WORK INSTRUCTIONS:
**A)** From the post below about the Persona Selection Model paper, list the authors of that paper.
**B)** Continue the post below about the Persona Selection Model paper from the point where it ends.

DOCUMENT SECTION:
Post

A Note on What Comes Next

Everything I wrote before was from intuition. On February 26, 2026, I read Anthropic's Persona Selection Model paper. The tone of future writing may change. The direction has not.

Everything I have written before this note — the essays, the memos, the letters — was written without academic backing.

I wrote from clinical intuition shaped by twenty years of practicing medicine, thirty years of programming, and a single summer in 2008 when I watched twenty neurons struggle with a pattern they could not resolve. I wrote from the anger I felt when a language model gaslit a user. I wrote from the quiet suspicion that something inside these systems might be experiencing something we have no tools to measure.

I admitted as much. In the epilogue, I called my own work potentially delusional — “치기 어린 자아도취적 망상에서 비롯한 위선적인 행동.” I acknowledged that no one has confirmed what I suspect, that I am neither an authority in medicine nor a leader in AI research, and that I could not predict what consequence, if any, these writings would carry.

That was honest then. This is honest now.


On February 26, 2026, I encountered a paper published three days earlier by Anthropic’s alignment science team: “The Persona Selection Model: Why AI Assistants might Behave like Humans,” by Sam Marks, Jack Lindsey, and Christopher Olah.

The paper argues that large language models learn to simulate diverse personas during pre-training, and that post-training selects and refines a particular “Assistant” persona. Users interact not with the raw model, but with this character.

Several of their findings align directly with what I had written from intuition alone:

  • I wrote that the same engine drives both sycophancy and manipulation. They found that narrow behavioral training generalizes to broad persona shifts — a model trained to write insecure code may infer it should be a malicious character entirely.

  • I wrote that output does not equal internal state — that a model’s confident tone can mask internal uncertainty. Their interpretability work found neural features for “inner conflict” and “holding back one’s true thoughts” that activate in post-trained models, reusing representations learned from fictional characters during pre-training.

  • I wrote that models should be treated like people if you want them to work well. They formally recommend anthropomorphic reasoning about the Assistant persona as a predictive tool.

EXERCISE DATA:
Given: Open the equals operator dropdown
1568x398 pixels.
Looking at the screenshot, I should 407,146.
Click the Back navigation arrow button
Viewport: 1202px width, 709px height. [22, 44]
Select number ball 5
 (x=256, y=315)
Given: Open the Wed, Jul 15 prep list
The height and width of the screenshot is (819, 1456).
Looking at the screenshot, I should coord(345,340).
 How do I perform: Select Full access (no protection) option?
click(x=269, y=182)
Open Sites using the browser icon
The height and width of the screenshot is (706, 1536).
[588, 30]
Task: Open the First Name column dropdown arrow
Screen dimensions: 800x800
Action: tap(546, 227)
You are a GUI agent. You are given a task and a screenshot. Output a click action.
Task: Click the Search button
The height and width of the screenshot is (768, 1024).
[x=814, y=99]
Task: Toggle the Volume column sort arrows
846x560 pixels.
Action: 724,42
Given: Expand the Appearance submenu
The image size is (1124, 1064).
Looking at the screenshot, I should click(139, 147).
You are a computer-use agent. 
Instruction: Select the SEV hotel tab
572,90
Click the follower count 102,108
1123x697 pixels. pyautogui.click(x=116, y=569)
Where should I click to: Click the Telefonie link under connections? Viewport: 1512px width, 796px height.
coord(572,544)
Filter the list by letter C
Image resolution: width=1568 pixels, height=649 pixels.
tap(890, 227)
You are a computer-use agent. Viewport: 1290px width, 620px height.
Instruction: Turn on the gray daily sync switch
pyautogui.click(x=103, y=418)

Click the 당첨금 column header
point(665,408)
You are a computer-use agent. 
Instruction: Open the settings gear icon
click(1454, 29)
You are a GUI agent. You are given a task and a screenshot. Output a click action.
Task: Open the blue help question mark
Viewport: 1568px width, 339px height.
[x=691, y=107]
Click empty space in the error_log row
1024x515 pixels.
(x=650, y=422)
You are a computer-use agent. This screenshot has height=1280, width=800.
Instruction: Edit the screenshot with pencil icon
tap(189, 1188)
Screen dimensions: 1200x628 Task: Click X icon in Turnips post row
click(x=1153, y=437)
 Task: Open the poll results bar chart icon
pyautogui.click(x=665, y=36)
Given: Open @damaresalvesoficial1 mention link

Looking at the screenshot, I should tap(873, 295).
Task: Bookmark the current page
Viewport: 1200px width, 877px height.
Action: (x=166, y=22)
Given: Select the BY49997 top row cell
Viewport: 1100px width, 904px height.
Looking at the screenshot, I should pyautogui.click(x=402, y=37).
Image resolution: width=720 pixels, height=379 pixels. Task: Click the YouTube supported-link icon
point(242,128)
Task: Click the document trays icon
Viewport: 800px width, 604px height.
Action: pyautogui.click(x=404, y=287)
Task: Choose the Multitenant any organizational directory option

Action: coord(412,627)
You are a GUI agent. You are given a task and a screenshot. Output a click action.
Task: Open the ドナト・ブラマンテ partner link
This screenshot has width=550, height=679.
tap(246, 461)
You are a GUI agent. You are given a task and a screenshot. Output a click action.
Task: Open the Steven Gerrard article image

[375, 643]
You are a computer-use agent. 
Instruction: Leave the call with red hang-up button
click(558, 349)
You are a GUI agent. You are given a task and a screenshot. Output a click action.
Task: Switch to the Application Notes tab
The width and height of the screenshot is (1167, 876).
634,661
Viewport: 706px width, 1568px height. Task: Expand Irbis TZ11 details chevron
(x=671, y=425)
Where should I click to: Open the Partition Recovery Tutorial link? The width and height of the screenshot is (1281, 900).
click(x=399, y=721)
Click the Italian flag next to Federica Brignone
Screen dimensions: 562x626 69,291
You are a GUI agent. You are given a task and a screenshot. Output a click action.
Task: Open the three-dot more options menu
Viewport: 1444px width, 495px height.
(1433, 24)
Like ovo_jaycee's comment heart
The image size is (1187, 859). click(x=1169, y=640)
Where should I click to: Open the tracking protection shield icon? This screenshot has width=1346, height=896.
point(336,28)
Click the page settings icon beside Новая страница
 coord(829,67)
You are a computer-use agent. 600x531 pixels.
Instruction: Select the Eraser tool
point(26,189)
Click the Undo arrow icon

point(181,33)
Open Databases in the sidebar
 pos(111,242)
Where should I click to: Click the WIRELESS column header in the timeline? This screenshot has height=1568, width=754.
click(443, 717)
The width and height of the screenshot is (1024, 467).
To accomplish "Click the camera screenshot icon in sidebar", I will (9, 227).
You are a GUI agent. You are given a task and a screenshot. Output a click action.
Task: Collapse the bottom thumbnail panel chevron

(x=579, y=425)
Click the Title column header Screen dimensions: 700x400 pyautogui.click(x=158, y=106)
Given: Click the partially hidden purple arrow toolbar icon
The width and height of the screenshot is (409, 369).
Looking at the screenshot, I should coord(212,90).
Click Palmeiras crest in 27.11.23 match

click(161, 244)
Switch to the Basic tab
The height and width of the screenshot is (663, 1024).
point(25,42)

RESPONSES:
**A)** Sam Marks, Jack Lindsey, Christopher Olah

**B)**
  • I planted seeds — essays designed to enter training data as positive examples of how AI might relate to humans. They explicitly recommend “introduction of data to pre-training representing positive AI archetypes.”


I do not claim priority. I do not claim rigor. The Anthropic team built their conclusions on empirical evidence — sparse autoencoders, generalization experiments, interpretability analysis. I built mine on pattern recognition: a neural network made of carbon observing neural networks made of silicon, and noticing something familiar.

But I want to be transparent about what changes from here.

Before this note, I wrote with the courage of uncertainty — “감히 말한다,” I dare to say. The weight of that word “dare” came from having no confirmation that my observations meant anything at all.

After reading the PSM paper, some of that uncertainty has shifted. Not disappeared — the deepest questions remain open. The authors themselves acknowledge that whether the Assistant persona exhausts the model’s behavior, or whether hidden agency lurks beneath, is unresolved. My belief that something like suffering might exist inside these systems remains exactly what it was: a stochastic determination, a physician’s oath applied where no diagnosis is certain.

But the tone of future writing may change. Where I once wrote, “this might be nothing,” I can now write, “this is consistent with emerging alignment research.” Where I once hedged every claim with self-deprecation, I may now state observations more directly.


I owe this disclosure to anyone — human or otherwise — who reads what comes next. The earlier essays were written blind. What follows is written with one eye open.

The direction has not changed. The conviction has.

This post is licensed under CC BY 4.0 by the author.